From: <rhendel@...> (Russell Hendel)
Date: Tue, 20 May 1997 20:38:08 -0400
Subject: Pointing To The Torah With A Finger: A Possible Reason

In V26n56, Nachum Kosofsky cites the Yalkut MeAm Lo'ez concerning the
custom of pointing towards the sefer Torah during Hagbah. Nachum does
not know of any reason and the Meam Loez does not bring one.

Although I do not remember the source I was once told the following

The midrash (homiletic literature) states that in the future world the
righteous will form a circle around the Divine Presence (who will be in
the center) and dance and point and say the verse: "..This is My G-d and
I will make pleasant with Him(Ex15:2)"

The pointing of the finger is derived from the use of the word

It would follow that the Hagbah is an acting out of this reward in the
future world: The Torah symbolizes the Divine Presence and the
congregants symbolize the righteous.

In a different but related matter I heard from the Rav, Rabbi
Soloveitchick that the reason some people stand during the reading of
the Torah is because the reading is an acting out of the relevation on
Mount Sinai: The Bimah on which the Torah is read symbolizes the
mountain, the Torah symbolizes G-ds word and the reading symbolizes the
prophetic revelation (and e.g. The two gabais correspond to Aharon and
Chur). Since people stood during the revelation we must stand also.

These are two examples which possibly are supported by regarding the
Torah reading as an acting out. I am curious if anyone knows sources for
the above thoughts. I am also curious if there are other examples of
"acting" outs in either the Torah reading or prayer.

Russell Jay Hendel; Ph.d, ASA; rhendel @ mcs drexel edu


From: .cp. <chips@...>
Date: Tue, 6 May 1997 22:42:07 -0700 (PDT)
Subject: Re:  Shabos laws and Common sense

in Vol26 #37 there was a missive about letting someone light candles even 
though Shabos had already started due to emotional distress and duress.
There are actually two ways to not have this situation be a `michalel` 
situation at this or at other times when one is running very,very late.
	1: One actually has a few minutes after posted times of sunset.
The Navy (& halachic) people use a very conservative variable when computing
sunsets in regards to elevation levels.
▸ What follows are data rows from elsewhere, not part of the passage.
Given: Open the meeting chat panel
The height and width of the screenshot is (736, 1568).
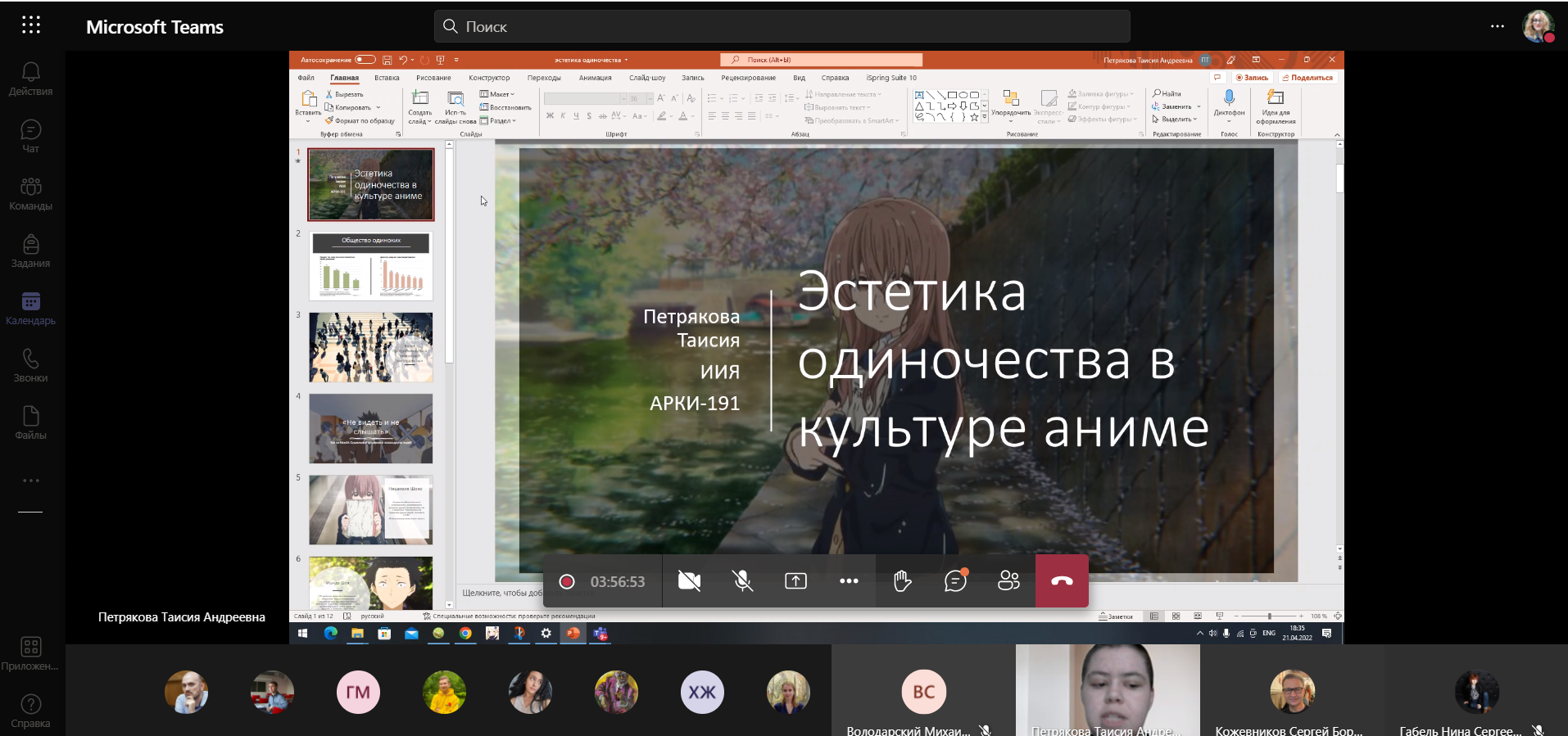Looking at the screenshot, I should pos(955,581).
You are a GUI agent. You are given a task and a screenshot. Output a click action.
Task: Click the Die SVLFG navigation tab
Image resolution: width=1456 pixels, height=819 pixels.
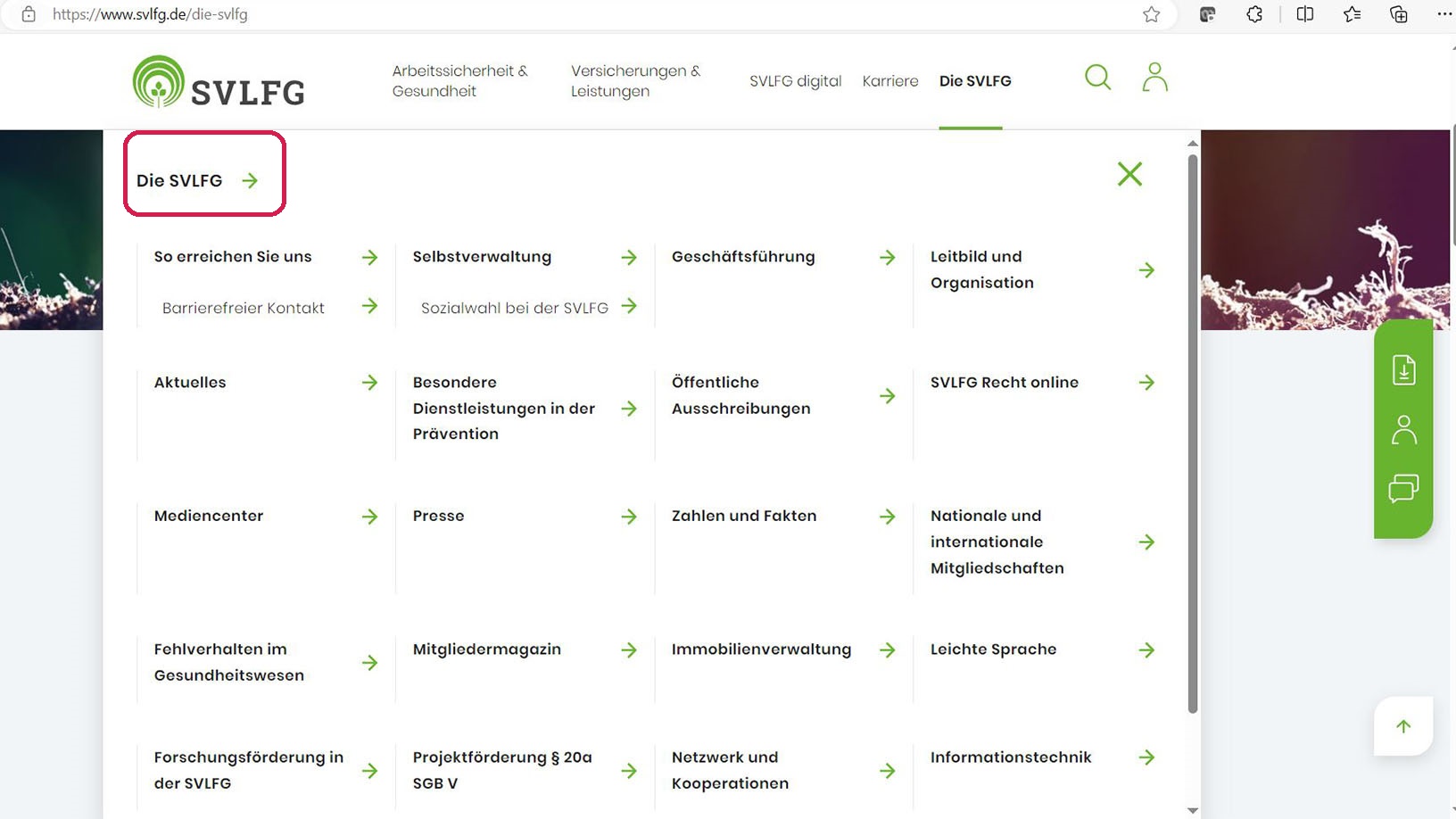(x=974, y=81)
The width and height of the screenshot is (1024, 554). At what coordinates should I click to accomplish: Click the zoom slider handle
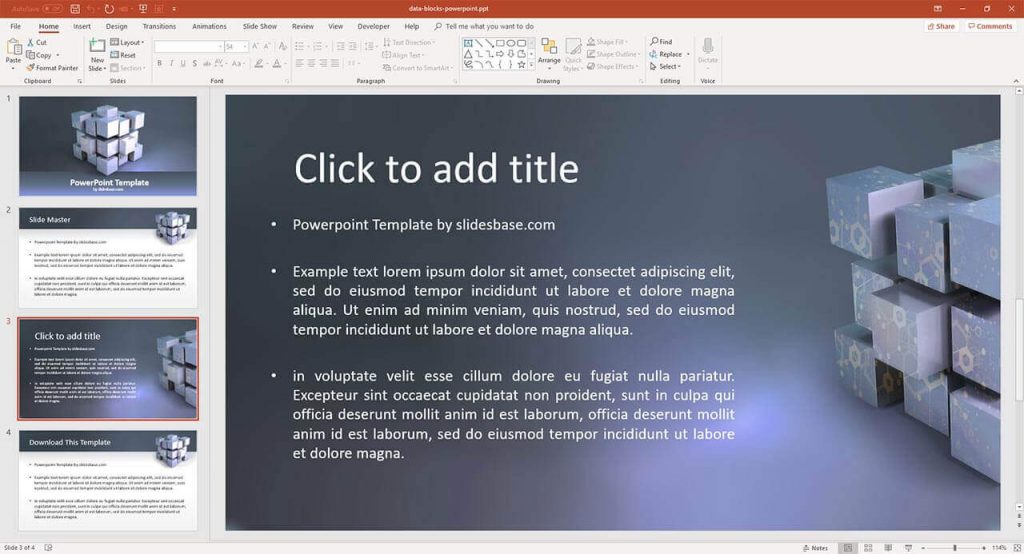[954, 548]
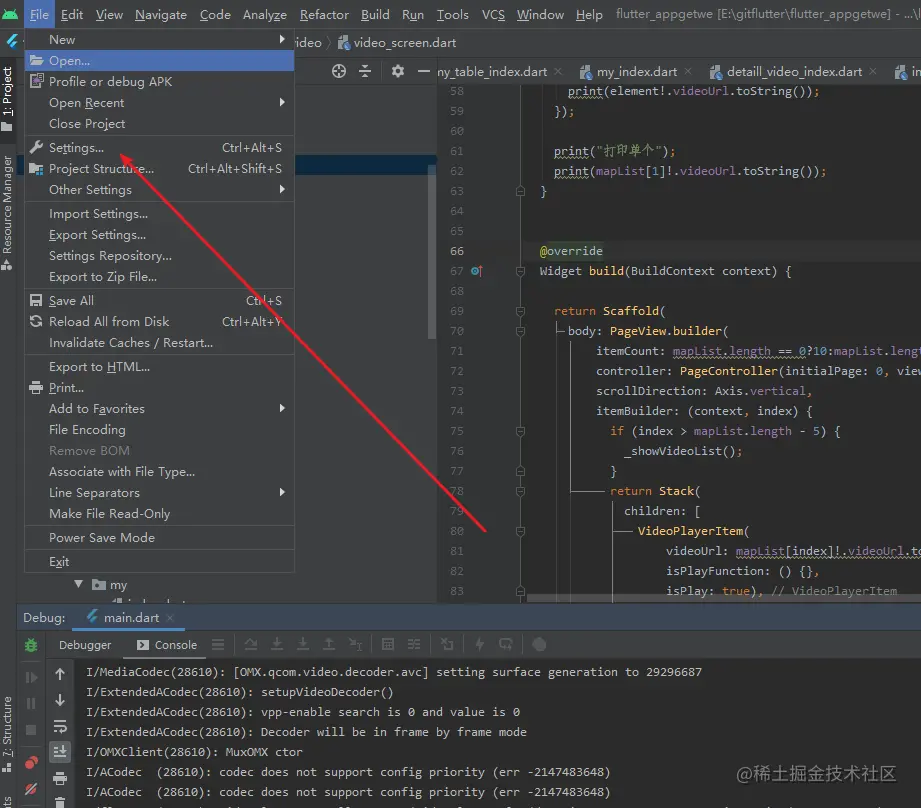This screenshot has height=808, width=921.
Task: Toggle Power Save Mode in File menu
Action: [x=102, y=537]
Unless you are at or below sea levels 
you have about 7 minutes usually, with as much as 20 minutes (BoroPark and 
Washington Heights times of actual sunset are an excellent example.)
	2: Go according to `Rabbeinu Tam` that day.

In both cases you must be consistent and not end Shabos that week before the
corresponding time on Saturday night.



From: Menashe Elyashiv <elyashm@...>
Date: Wed, 21 May 1997 08:12:57 +0300 (WET)
Subject: Shavout

I think that praying Arvit (Maariv) before nightfall should not be a
problem. One should try to wait for Kiddush until it is dark. This is R.
O. Yosef's pesak for Israel. However outside Israel were the night is very
short & there is not enougth time to finish the Tikkun Lel Shavout he
holds that even Kiddush can be said early.
Menashe Elyashiv (no relation to R. Elyashiv) 


From: Shamir Caplan <caplan@...>
Date: Tue, 20 May 1997 15:22:28 -0400
Subject: Shomrei Adamah

I wanted to know if anyone had any experience working with Shomrei
Adamah or with any of their resources.  Is the Jewish content


From: <sslusky@...> (Susan E Slusky)
Date: Mon, 19 May 1997 13:17:45 -0400
Subject: Yibum

With respect to the question about whether Yibum has been practiced in
modern times,

There was a lovely film from Israel that came out in the 70s and was set 
at the turn of the nineteenth to twentieth century in Palestine called
"I Love You, Rosa." The plot centered around yibum, specifically a boy,
who over the course of the film grows to manhood, and who
persists in his desire to perform yibum. As I vaguely remember, he
gradually wins the heart and consent of his brother's widow. 

I suppose what this shows is that there was some Israeli filmmaker who
thought that yibum had been practiced in Palestine at that time.
(Either that or it shows that I don't remember the plot of the film.)